§ **Source passage**
^^^^^^^^

Turkey, mangetout and corn stir-fry

Turkey, mangetout and corn stir-fry


1 person made this

About this recipe: This crunchy, refreshing stir-fry is just what you need for a midweek meal – it can be on the table in under 30 minutes from when you walk through the door. The sweetcorn provides carbohydrate, so you don't even need to cook rice or noodles. Accompany with a simple tomato salad.

Maggie Pannell

Serves: 4 

  • 1 tbsp oyster sauce
  • 3 tbsp chicken or vegetable stock
  • 3 tbsp vegetable oil
  • 1 tbsp black mustard seeds
  • 8 spring onions, trimmed and thinly sliced
  • 3 large garlic cloves, crushed
  • 400g turkey breast fillets, cut into thin strips
  • 200g mangetout
  • 340g can sweetcorn, drained and rinsed
  • 1 tbsp sesame seeds
  • fresh coriander leaves

Prep:10min  ›  Cook:10min  ›  Ready in:20min 

  1. Mix the oyster sauce and stock together in a small bowl, then set aside.

^^^^^^^^

§ **Information supplied**
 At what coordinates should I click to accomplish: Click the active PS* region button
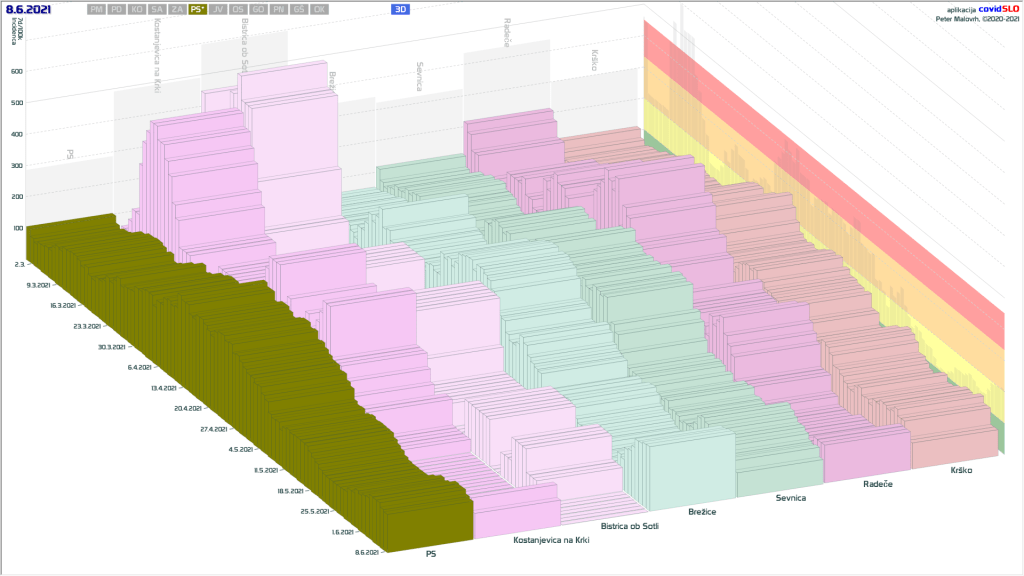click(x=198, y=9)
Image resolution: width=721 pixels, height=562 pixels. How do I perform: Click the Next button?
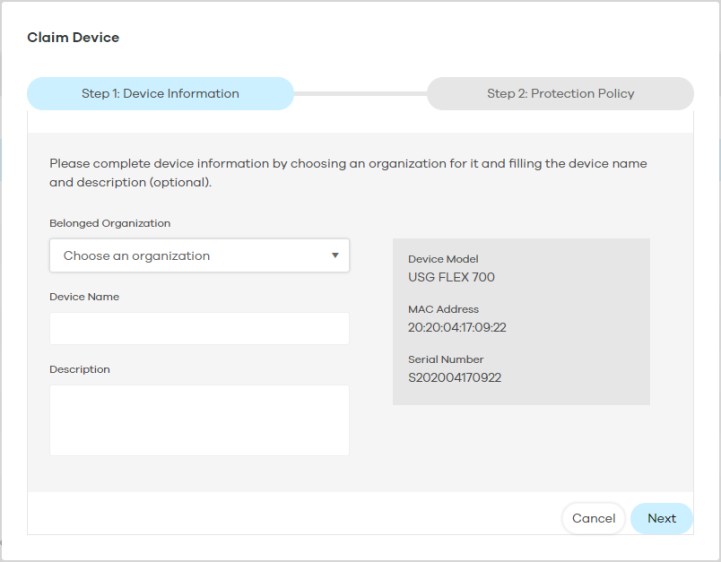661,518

^^^^^^^^

§ **Tasks to perform**
a) Summarize the stir-fry recipe in two sentences.
b) Repeat the stir-fry recipe word for word between "1 person made" and "simple tomato salad.", inclusive.

§ **Full answers**
a) This turkey, mangetout and corn stir-fry serves four and is presented as a crunchy, refreshing midweek meal that can be on the table in under 30 minutes, with the sweetcorn providing carbohydrate so there is no need to cook rice or noodles. It takes 10 minutes to prep and 10 minutes to cook, and the first step is to mix the oyster sauce and stock together in a small bowl and set them aside.

b)
1 person made this

About this recipe: This crunchy, refreshing stir-fry is just what you need for a midweek meal – it can be on the table in under 30 minutes from when you walk through the door. The sweetcorn provides carbohydrate, so you don't even need to cook rice or noodles. Accompany with a simple tomato salad.